(Very) artificial intelligence (well, maybe) – a practical view 

(Very) artificial intelligence (well, maybe) – a practical view 

Recent professional opinions on the use of AI in realworld building applications have raised some concerns with Alan Obrart, L.AIRAH.  

Like me, you’ve probably been reading a considerable amount lately about AI, or artificial intelligence.  

The ASHRAE Journal, New Scientist, The Economist and even Ecolibrium (“AI Applications in the Building and Property Industry” by Arsen IIhan, Ecolibrium, June–July 2023) have all recently featured articles about AI and its impacts. 

As a non-expert in the field of AI, but with experience in HVAC, a property-owning client may have thoughts along the following lines. 

“At the heart of all these chatbots is an LLM or Large Language Model, otherwise known as a statistical or mathematical model. We are talking here about an algorithm, or representation of data designed to make predictions about which words are likely to appear together.  

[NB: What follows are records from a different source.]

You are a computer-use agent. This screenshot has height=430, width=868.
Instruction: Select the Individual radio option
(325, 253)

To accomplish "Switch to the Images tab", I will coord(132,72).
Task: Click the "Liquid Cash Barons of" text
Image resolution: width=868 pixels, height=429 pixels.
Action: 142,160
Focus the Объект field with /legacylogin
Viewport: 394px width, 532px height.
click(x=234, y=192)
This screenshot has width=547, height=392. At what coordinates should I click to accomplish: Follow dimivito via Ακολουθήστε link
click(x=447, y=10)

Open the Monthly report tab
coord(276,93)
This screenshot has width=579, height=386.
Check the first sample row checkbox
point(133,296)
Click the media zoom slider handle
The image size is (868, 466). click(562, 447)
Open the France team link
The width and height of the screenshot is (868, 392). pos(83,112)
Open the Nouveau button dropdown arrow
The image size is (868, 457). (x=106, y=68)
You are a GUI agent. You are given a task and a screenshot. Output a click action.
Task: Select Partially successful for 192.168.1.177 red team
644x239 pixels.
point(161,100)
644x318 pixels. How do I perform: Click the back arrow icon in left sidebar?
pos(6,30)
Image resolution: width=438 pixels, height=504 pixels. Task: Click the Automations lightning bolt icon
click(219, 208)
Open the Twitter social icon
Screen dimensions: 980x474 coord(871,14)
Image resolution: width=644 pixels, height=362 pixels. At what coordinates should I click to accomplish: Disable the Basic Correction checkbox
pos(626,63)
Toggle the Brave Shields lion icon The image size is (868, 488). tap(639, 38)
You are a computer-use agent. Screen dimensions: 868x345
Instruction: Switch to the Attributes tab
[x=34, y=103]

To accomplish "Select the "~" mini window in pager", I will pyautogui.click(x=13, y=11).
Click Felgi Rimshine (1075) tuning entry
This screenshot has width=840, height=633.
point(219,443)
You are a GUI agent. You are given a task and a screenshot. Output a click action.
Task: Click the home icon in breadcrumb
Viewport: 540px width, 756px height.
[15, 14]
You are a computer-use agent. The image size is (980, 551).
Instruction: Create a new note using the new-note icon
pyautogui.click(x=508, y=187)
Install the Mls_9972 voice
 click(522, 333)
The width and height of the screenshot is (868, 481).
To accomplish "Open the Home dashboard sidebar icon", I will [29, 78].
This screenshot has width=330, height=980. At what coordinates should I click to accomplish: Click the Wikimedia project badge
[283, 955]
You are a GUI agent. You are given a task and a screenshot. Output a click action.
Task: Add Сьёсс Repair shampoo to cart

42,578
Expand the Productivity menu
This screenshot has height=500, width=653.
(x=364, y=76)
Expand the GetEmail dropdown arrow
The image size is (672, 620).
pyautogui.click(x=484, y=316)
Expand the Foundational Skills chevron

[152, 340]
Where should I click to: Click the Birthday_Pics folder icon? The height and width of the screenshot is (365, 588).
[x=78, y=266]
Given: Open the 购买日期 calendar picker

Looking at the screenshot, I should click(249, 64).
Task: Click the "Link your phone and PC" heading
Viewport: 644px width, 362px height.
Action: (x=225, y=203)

For this to work, a probability is ascribed to all words in the database, leading to selection of the most probable words after a word or words are keyed in initially. In this way, the algorithm is used to solve the problem presented. The ‘problem’ in this case is presenting a natural-sounding script or response.” 

The issues of concern from the above reference include the possibility that the reliability and accuracy of an AI model relies on a relevant comprehensive database in order to build it. 

HVAC industry practice has generally not been one of a data-sharing mindset. This is probably due to concerns of potential damage to the reputations of building owners and consultants should the results be inferior.  

Older BMS data was not always stored. Let’s face it: We have enough trouble obtaining  
“as built” drawings, let alone past performance information. 

Of course, all this is changing rapidly following the advent of new legislation requiring current, updated building information to be available prior to a building being sold. But for the present, a lack of information is commonly the norm. 

“Older BMS data was not always stored. Let’s face it: We have enough trouble obtaining “as built” drawings, let alone past performance information” 

A possible scenario 

In this scenario, a client (an experienced property owner), corresponds with an expert (An AI boffin with a claimed HVAC background). 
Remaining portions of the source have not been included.